TRECHO FORNECIDO:
┌──

O então presidente de Taiwan, Ma Ying-jeou, e o presidente da China, Xi Jinping, apertam as mãos durante uma cúpula em Cingapura em 7 de novembro de 2015
Presidência de Taiwan
O então presidente de Taiwan, Ma Ying-jeou, e o presidente da China, Xi Jinping, apertam as mãos durante uma cúpula em Cingapura em 7 de novembro de 2015

A visita da presidente da Câmara dos Estados Unidos, Nancy Pelosi, a Taiwan nesta terça-feira suscitou preocupação internacional, após diversos alertas do governo da China continental de que reagirá de modo enérgico ao que considera uma provocação.

A história das tensões entre Pequim e Taipé remete à Guerra Civil Chinesa (1927–1937; 1946–1949), disputada entre os chamados nacionalistas chineses — também conhecidos como Kuomintang (KMT) — e os comunistas liderados por Mao Zedong, e oscila entre conflitos abertos, intimidações, diálogo e sugestões de mudanças do equilíbrio atual.

└──

ENUNCIADO DA TAREFA: No trecho sobre as tensões entre China e Taiwan, quem eram os dois lados da Guerra Civil Chinesa?

LISTAGEM FORNECIDA:

┌──

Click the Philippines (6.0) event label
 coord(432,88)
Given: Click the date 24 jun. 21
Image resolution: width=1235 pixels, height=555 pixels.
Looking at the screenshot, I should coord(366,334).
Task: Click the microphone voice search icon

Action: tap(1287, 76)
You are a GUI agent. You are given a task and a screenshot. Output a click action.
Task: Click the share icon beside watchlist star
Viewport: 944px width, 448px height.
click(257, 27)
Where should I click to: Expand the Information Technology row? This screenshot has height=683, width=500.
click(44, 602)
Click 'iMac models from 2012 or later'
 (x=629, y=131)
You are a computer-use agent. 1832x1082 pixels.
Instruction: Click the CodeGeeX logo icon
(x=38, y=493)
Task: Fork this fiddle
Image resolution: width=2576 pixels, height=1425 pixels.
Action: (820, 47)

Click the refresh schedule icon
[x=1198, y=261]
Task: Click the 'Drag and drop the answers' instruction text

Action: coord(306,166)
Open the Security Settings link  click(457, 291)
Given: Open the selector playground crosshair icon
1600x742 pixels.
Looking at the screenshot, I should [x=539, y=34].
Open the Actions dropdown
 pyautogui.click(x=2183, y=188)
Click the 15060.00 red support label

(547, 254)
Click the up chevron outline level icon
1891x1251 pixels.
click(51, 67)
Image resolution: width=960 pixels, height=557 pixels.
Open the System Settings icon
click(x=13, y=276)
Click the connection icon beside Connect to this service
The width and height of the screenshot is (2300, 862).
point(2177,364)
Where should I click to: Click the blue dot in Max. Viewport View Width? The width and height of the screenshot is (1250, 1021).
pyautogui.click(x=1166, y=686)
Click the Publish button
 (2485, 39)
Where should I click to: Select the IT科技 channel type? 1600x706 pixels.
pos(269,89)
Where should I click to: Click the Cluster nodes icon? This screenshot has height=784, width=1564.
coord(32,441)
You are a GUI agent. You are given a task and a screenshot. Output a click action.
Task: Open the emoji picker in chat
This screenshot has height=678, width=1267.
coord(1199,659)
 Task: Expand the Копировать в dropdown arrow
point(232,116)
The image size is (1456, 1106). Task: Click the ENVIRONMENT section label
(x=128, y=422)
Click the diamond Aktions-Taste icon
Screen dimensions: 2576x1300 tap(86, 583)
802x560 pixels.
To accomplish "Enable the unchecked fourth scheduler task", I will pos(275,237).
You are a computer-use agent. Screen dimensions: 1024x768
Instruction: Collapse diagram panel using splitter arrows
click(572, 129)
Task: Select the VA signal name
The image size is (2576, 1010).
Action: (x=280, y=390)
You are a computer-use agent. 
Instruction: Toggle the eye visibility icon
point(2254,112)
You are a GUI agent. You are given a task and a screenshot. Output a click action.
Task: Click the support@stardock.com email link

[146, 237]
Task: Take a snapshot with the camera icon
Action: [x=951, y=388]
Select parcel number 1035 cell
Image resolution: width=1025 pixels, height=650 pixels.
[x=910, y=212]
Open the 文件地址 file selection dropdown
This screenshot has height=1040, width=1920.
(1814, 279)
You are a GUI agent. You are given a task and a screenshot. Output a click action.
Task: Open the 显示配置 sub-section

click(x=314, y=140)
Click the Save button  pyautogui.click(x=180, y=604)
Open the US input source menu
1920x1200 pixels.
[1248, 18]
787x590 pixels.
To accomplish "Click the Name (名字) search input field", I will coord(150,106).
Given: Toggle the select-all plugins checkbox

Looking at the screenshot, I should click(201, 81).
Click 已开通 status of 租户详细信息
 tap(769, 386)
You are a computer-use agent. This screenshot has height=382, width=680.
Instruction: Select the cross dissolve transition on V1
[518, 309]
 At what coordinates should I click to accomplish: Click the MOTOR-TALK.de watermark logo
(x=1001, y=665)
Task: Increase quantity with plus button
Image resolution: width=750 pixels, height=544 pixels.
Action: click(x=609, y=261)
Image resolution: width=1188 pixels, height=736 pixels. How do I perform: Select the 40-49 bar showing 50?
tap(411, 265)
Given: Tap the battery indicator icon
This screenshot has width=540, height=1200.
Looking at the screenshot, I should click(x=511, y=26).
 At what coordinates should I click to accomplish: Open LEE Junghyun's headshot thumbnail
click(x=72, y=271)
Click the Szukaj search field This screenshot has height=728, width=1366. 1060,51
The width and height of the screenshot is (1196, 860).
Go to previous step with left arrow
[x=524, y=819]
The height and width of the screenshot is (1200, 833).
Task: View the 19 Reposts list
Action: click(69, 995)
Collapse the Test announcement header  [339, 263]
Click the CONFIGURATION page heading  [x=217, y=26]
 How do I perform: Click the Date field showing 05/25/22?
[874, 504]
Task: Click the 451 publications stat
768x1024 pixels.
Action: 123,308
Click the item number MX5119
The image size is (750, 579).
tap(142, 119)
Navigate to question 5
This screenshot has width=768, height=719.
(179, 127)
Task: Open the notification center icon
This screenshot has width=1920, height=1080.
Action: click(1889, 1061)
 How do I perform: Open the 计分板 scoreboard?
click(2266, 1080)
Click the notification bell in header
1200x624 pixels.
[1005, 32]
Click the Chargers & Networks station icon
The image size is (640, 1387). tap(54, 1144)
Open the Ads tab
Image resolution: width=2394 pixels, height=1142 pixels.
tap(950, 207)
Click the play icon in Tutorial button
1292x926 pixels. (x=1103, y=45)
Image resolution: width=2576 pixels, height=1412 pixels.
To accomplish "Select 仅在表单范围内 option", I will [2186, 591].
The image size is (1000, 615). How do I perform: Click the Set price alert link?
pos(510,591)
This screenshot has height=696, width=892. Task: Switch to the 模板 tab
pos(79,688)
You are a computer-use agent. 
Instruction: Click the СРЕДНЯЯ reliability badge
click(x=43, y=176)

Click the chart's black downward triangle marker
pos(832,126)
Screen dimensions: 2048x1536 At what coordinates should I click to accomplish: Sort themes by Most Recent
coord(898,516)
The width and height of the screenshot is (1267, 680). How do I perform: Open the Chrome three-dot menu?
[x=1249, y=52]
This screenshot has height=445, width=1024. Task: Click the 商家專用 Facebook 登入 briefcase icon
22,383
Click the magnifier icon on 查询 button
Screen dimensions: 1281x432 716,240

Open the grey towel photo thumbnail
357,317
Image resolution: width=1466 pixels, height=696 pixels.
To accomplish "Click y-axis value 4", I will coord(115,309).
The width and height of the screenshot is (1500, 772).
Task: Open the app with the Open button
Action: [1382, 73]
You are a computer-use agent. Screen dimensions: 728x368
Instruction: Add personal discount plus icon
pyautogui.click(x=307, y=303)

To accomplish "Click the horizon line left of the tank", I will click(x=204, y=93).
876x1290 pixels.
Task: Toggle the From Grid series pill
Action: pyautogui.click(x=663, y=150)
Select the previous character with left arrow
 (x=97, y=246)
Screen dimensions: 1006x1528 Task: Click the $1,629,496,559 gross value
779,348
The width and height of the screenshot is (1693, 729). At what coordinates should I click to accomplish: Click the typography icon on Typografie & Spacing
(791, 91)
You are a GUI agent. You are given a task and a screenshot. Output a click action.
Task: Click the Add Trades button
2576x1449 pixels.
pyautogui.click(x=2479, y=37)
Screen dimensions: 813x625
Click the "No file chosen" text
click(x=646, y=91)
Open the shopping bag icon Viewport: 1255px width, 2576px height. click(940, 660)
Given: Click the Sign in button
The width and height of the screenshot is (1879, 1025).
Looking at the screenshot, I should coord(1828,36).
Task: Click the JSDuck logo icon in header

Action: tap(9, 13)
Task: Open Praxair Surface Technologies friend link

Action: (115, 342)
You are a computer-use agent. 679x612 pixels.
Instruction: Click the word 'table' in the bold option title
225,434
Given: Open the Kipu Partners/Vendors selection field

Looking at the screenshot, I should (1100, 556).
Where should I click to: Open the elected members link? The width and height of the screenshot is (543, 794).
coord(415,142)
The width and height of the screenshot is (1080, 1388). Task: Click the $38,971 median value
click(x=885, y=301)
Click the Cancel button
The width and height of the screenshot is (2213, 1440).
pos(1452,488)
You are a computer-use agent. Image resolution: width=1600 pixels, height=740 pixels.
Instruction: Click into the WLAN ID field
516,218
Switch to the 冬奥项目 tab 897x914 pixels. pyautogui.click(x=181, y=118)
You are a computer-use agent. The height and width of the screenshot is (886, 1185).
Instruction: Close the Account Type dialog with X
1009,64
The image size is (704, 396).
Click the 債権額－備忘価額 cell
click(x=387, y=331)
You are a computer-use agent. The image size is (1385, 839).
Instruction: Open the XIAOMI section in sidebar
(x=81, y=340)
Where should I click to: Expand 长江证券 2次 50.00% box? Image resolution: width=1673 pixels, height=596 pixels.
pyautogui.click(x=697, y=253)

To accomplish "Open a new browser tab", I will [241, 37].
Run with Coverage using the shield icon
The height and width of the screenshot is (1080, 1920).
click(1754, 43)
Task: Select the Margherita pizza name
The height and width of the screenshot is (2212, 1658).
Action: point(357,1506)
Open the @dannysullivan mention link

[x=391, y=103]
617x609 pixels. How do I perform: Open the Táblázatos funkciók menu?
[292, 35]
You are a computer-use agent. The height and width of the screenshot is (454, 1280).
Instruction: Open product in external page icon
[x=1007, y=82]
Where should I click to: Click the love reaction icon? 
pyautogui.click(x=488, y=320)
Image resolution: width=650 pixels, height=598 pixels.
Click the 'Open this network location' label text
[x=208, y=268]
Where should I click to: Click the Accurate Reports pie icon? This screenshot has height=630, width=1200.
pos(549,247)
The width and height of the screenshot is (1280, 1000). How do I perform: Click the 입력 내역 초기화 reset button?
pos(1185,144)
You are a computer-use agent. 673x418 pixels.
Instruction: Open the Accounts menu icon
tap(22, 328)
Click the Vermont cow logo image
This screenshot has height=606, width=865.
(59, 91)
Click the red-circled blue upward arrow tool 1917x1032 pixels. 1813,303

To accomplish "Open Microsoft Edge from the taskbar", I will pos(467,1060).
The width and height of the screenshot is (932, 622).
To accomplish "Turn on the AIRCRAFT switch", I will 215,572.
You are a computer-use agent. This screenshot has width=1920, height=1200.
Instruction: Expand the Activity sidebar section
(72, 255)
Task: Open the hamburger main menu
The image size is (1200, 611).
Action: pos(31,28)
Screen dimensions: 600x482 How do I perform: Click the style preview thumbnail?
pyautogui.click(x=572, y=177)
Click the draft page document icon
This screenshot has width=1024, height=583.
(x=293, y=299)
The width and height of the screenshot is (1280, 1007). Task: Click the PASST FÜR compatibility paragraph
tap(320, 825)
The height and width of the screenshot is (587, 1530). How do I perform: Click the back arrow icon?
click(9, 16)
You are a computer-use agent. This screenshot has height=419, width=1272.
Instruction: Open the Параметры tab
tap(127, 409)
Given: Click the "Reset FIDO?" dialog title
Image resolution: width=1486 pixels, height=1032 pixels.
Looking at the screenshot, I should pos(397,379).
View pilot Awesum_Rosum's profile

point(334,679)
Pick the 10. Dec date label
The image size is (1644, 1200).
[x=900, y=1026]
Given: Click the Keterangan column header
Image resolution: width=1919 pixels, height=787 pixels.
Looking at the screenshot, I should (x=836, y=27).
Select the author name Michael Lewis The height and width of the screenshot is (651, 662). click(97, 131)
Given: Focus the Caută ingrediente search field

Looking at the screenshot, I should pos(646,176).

└──

RESPOSTA À TAREFA: Os nacionalistas chineses, também conhecidos como Kuomintang (KMT), e os comunistas liderados por Mao Zedong.